WORK TO COMPLETE
Rewrite everything from the line containing "This screenshot has height=316, width=901." down to the end of the material, changing "toolbar" to "ribbon" and keeping all else the same. Leave the pictures out of your answer.

***** RECORDS FOR THE EXERCISE *****

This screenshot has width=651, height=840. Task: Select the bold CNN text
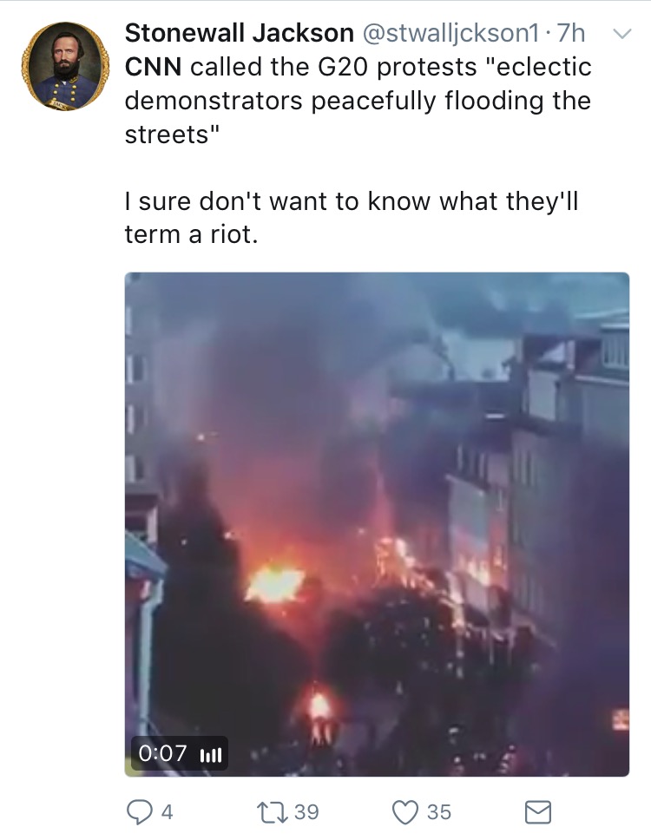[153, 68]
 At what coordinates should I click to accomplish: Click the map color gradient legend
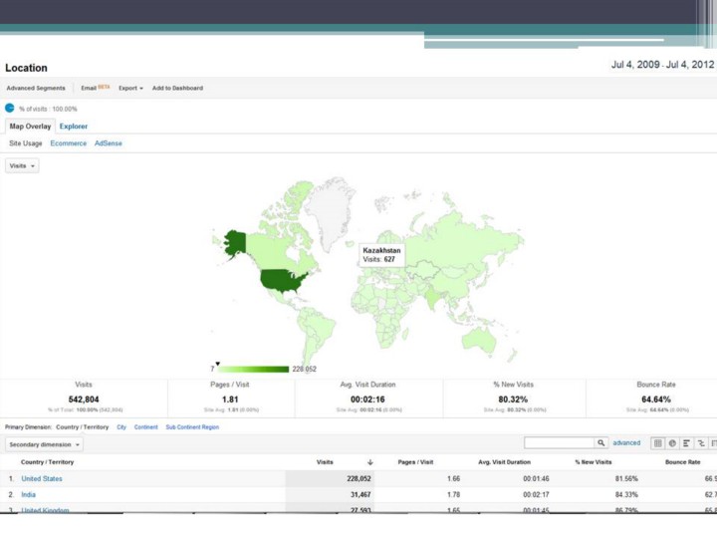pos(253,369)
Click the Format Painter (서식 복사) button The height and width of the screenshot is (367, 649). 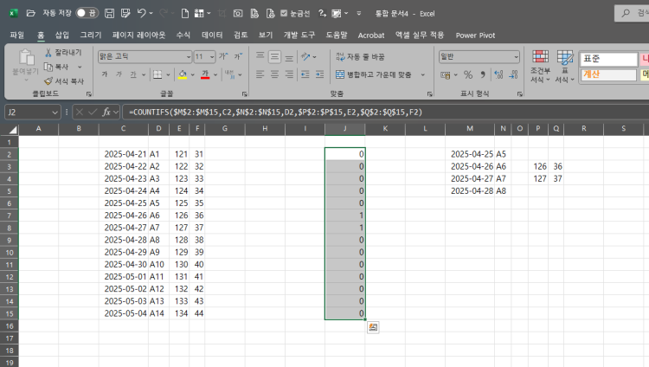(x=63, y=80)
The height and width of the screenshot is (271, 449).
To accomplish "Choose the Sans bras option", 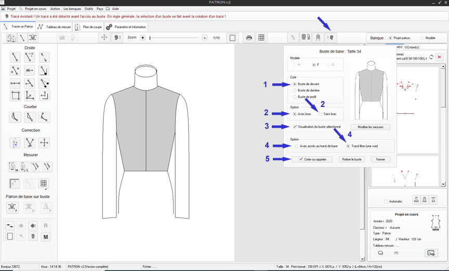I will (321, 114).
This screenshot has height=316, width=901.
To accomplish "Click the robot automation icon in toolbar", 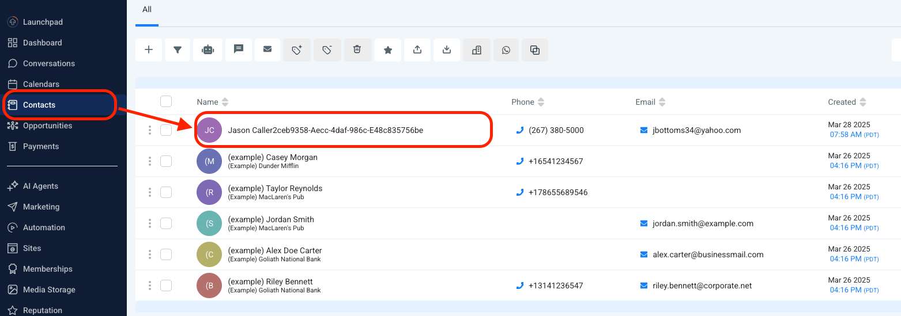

*****

TASK RESPONSE
This screenshot has height=316, width=901.
To accomplish "Click the robot automation icon in ribbon", 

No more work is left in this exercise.